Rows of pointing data
Start

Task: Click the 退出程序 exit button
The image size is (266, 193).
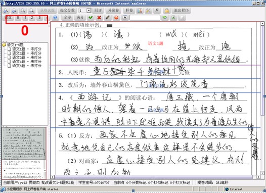Action: coord(182,11)
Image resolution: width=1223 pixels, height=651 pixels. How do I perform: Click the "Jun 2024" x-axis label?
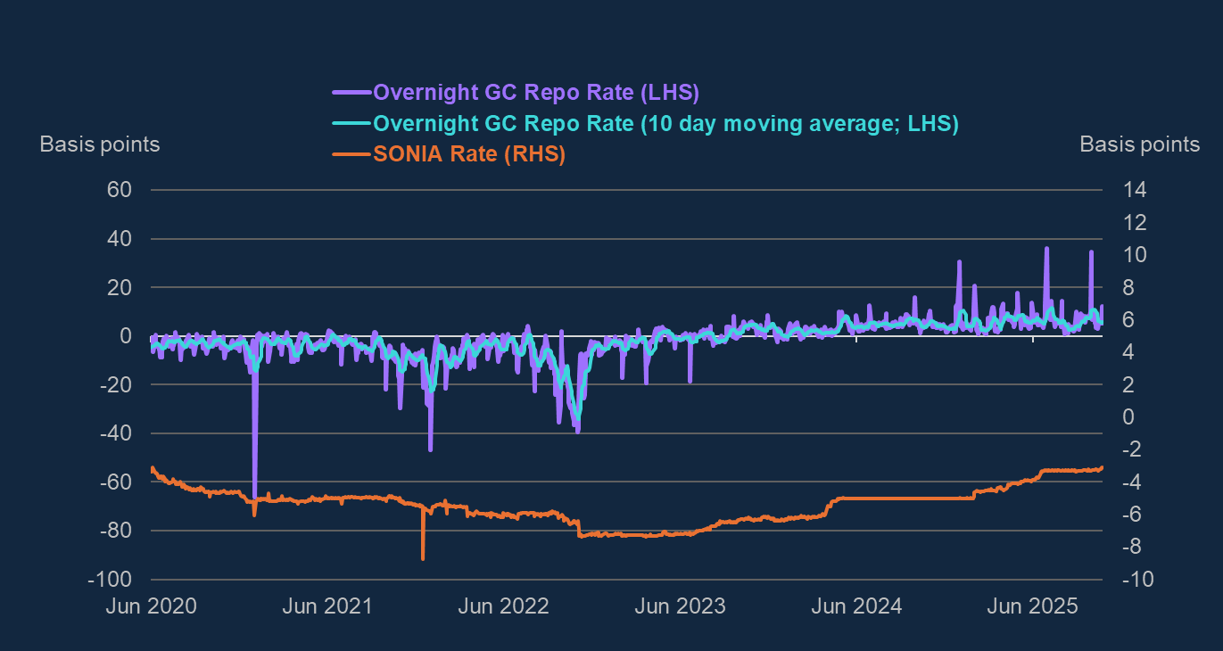[855, 607]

End

> REQUIREMENT: Transcribe all of the data above line for line, without altering any character, and omit the pictures from your transcription.

> WRITTEN RESPONSE:
Task: Click the 退出程序 exit button
The image size is (266, 193).
Action: coord(182,11)
Image resolution: width=1223 pixels, height=651 pixels. How do I perform: Click the "Jun 2024" x-axis label?
[855, 607]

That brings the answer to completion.